Text shown:

Framed on my desk is a quote from Senator Daniel Patrick Moynihan: "Ever yone is entitled to his own opinion, but not to his own facts." It remains one of my most treasured gifts from my husband.
It's a quote I reference often. And now, when our local decisions are so heavily impacted by state and federal mandates, when public education has become a national domestic policy issue, Senator Moynihan's words carry particular resonance. The need for informed conversations about the common core, charter schools, PARCC, value-added modeling/ assessment (VAM), data privacy, high-stakes testing, and in NY state, the GEA, property tax freeze, military tax waivers and the education investment credit proposal, to name just a few, serve to reinforce our critically important work to do our very best to educate our membership and our broader constituency.
We hope you have found our programs this year and our inaugural communications and advocacy toolkit framing the GEA issue to be a useful prototype for how, going forward, we can continue to leverage our collective knowledge and voices to make a difference.

Information supplied:
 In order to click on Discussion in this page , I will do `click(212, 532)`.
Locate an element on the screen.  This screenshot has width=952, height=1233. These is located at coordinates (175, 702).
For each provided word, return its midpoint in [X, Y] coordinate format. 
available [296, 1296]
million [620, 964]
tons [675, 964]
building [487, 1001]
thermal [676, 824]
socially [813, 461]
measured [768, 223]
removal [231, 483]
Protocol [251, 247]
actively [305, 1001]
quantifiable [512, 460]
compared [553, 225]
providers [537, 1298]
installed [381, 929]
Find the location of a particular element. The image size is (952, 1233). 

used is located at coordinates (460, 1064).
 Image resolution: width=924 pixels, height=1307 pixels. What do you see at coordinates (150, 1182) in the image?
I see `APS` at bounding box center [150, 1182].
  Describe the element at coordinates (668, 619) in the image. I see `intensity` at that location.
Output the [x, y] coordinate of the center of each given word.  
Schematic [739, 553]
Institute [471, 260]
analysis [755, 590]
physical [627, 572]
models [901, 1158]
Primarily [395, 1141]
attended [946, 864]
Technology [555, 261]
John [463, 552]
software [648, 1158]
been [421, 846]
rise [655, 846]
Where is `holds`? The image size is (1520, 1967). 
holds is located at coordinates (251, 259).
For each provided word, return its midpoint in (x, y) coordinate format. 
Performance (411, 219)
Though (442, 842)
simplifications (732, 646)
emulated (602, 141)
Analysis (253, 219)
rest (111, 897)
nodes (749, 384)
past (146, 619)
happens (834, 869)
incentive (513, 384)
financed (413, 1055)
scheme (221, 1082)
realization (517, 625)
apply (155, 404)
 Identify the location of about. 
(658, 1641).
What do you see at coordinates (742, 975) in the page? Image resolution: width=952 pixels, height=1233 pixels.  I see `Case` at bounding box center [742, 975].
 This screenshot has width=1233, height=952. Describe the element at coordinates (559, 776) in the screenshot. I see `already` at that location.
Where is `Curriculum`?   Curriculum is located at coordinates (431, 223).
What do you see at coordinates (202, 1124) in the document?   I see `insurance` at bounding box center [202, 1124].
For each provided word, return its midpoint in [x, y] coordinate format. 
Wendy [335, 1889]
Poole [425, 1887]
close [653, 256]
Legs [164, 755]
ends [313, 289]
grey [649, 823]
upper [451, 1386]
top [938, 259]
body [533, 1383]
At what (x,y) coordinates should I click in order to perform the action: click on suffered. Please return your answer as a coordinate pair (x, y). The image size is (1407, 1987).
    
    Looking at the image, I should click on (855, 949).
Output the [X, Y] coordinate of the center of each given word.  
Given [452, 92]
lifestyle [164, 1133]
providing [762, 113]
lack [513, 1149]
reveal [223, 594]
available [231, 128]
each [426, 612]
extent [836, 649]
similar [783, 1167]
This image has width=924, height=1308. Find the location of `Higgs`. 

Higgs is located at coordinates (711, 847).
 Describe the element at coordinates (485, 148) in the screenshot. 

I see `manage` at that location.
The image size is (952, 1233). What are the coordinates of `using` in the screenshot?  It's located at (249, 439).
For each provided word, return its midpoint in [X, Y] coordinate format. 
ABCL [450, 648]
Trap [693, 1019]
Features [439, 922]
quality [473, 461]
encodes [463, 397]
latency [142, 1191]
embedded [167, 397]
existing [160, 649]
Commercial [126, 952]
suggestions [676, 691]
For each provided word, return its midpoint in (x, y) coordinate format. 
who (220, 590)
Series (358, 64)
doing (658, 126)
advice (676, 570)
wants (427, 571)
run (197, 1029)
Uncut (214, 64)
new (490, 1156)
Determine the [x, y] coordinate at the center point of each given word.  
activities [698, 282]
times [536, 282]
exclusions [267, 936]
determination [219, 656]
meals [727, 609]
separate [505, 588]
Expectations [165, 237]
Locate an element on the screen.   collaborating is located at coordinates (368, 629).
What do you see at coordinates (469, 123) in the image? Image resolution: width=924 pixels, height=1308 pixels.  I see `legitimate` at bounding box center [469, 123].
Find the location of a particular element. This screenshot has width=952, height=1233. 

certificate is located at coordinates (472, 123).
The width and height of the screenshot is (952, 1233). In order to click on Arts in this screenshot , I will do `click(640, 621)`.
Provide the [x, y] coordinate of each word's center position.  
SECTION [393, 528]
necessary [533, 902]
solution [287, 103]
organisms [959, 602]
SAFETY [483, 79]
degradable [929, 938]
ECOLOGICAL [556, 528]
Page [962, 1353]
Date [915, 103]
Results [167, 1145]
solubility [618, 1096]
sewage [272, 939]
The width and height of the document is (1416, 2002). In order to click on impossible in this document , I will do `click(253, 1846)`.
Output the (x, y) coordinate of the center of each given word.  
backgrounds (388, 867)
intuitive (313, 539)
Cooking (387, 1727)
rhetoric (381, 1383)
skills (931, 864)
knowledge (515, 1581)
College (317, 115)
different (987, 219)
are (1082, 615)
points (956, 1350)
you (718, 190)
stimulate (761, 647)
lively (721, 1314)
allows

Written tasks:
• A. Translate this sentence from the text on education policy into Spanish: "It's a quote I reference often."
• B. Find each line in the entries that contains the word "Where", and copy those lines. Case counts.

Solutions to the tasks:
• A. Es una cita a la que hago referencia a menudo.

• B.
Where is `holds`? The image size is (1520, 1967). 
Where is `Curriculum`?   Curriculum is located at coordinates (431, 223).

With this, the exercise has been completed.